Livingstone’s parents are from Scotland, but he was born in Inglewood and grew up in Huntington Beach and Irvine. (He does bust out a perfect brogue when he’s telling the one about almost getting in a bar fight in Glasgow during a family reunion.) The son of a merchant mariner, he’s been at sea his whole life—much of the time thousands of miles from shore. But for the past quarter-century or so, his job has involved getting nail-bitingly close to shore.

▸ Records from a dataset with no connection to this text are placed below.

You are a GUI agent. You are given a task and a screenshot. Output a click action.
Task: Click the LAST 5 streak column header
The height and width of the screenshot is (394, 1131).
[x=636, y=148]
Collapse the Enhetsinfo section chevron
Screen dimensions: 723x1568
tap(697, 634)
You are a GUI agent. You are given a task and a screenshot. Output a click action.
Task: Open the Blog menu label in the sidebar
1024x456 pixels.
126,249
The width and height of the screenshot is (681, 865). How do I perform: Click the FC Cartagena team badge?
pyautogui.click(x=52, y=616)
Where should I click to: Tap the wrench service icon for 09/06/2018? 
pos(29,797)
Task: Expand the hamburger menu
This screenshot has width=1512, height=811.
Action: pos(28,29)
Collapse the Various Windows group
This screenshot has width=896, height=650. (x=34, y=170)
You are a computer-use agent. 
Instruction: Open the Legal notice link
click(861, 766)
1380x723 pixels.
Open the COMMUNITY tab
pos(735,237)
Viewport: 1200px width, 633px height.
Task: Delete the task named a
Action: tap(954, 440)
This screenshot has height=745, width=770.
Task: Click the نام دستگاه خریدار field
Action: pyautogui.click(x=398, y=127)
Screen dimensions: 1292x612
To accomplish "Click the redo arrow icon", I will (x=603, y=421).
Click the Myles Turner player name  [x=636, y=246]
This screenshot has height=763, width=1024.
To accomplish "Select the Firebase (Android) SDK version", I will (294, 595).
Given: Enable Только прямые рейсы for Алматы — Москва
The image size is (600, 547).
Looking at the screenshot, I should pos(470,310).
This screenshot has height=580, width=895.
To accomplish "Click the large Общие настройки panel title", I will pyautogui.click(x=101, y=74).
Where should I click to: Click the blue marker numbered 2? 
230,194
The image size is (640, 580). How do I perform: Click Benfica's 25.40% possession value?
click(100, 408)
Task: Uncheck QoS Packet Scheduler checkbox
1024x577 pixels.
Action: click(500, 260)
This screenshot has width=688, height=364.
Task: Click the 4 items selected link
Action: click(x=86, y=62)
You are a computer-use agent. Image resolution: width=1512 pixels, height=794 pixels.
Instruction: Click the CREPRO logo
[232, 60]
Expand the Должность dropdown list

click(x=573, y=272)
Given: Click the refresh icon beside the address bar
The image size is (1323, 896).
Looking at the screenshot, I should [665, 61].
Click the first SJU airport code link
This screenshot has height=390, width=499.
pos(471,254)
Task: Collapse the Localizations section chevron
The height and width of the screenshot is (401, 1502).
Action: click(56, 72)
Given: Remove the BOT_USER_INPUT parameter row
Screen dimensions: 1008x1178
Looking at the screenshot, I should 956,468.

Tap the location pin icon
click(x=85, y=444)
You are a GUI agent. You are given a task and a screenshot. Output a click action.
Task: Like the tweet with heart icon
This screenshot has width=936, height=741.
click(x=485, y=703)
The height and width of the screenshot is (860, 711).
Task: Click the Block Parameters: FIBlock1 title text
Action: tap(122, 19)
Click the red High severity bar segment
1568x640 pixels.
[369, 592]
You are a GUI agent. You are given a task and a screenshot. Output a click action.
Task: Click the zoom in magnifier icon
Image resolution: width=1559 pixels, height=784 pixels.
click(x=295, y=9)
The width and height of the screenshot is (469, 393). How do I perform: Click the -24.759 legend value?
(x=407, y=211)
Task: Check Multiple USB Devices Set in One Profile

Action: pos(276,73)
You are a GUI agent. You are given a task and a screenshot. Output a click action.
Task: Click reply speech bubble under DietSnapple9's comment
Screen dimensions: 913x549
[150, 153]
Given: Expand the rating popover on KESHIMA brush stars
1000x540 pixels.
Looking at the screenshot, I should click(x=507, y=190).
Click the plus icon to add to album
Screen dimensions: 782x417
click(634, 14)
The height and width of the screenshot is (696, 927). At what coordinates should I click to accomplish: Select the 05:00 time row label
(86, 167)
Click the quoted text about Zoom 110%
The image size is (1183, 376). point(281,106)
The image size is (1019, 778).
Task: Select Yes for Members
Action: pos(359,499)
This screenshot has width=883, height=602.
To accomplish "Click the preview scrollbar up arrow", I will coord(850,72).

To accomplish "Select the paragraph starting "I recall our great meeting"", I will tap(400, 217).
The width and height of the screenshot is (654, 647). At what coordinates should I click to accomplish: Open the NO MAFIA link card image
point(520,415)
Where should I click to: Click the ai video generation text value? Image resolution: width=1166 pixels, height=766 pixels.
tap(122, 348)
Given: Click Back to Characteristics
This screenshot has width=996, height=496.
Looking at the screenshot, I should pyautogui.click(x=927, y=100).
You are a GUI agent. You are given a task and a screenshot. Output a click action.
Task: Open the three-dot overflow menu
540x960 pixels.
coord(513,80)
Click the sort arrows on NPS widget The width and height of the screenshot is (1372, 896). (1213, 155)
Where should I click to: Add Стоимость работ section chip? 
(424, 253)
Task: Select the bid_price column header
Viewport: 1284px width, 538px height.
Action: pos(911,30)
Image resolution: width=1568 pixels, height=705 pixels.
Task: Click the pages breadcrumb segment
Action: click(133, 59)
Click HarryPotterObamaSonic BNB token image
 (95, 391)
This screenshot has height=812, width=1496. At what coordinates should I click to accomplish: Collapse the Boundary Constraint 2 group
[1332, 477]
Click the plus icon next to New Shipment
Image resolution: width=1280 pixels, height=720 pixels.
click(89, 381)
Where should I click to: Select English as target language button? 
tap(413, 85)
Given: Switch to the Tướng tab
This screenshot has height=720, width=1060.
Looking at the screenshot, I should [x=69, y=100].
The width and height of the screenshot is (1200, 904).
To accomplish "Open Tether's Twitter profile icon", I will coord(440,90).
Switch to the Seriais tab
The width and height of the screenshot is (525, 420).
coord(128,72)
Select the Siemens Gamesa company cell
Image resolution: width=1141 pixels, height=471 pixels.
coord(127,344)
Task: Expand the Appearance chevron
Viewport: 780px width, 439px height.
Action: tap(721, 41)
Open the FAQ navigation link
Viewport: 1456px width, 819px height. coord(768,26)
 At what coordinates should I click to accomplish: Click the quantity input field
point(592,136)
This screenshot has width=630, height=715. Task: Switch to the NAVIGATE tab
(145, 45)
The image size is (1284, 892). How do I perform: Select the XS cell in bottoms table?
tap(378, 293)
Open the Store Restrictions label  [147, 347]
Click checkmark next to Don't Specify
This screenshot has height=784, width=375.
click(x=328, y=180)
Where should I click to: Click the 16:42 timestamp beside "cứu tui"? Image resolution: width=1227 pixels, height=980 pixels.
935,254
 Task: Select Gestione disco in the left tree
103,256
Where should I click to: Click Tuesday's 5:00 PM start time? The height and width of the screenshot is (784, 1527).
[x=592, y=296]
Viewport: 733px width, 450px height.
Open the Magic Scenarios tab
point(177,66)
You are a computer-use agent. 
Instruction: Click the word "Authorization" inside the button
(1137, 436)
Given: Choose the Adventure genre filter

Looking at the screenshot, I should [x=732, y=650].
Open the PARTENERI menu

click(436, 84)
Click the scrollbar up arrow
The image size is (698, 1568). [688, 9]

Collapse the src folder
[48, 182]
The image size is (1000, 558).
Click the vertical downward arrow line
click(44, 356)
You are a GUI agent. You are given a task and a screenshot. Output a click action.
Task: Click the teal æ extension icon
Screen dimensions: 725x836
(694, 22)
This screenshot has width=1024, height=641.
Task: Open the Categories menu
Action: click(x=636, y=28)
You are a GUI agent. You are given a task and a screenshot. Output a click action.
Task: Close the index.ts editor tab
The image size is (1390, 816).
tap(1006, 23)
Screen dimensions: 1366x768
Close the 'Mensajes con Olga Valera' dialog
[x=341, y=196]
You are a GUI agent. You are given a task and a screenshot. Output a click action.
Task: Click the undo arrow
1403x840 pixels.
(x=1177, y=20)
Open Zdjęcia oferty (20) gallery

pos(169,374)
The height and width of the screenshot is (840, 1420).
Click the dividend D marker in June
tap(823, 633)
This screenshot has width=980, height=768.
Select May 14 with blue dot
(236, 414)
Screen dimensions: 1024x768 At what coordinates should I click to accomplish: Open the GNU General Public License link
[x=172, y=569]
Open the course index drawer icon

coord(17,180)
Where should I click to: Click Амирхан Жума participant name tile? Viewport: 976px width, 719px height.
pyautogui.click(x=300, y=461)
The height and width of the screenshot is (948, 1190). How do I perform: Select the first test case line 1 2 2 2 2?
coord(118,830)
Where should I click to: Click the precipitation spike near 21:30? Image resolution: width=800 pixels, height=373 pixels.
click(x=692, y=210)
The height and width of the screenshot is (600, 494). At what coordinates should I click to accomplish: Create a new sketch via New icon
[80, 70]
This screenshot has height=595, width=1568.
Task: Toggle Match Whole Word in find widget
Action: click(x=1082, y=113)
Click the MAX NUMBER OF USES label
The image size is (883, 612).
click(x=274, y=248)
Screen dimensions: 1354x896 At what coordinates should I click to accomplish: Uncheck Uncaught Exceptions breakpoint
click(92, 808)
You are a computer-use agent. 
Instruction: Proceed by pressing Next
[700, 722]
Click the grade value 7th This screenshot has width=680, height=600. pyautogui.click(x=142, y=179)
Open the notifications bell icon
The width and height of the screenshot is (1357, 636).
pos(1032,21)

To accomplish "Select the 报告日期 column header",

Livingstone is a senior harbor pilot for Jacobsen Pilot Service, the private company that holds the exclusive contract to steer massive ships into and out of the Port of Long Beach. All those massive cargo ships and tankers you see anchored within sight of shore every time you go to the Aquarium of the Pacific? They’re waiting for a little pilot’s launch to pull up alongside and deliver Livingstone or one of his colleagues, who steer these 950-foot-long behemoths safely up to the pier.

“Never come back and say, ‘The captain and I got in an argument and we hit the dock.’ It’s your job to get it to the dock, I don’t care how you have to do it.”

“They say that piloting is the second-oldest profession,” he says with smirk. Piloting jobs allow a captain to be based on land and work a fairly regular schedule, making it ideal for sailors with families. (Livingstone and his wife, Alisa, have three adult children, a son, and two daughters.) Combine that with good pay—well into the six-figure range, even on the low end, depending on the port and a given pilot’s years of service—and the posts are not only demanding, they’re in demand. “There’s only about 400-450 pilots in the entire country, and you’ve probably got, oh, 10,000 licensed mariners in the U.S.,” Livingstone estimates. Turnover is low, and competition for openings is “intense.”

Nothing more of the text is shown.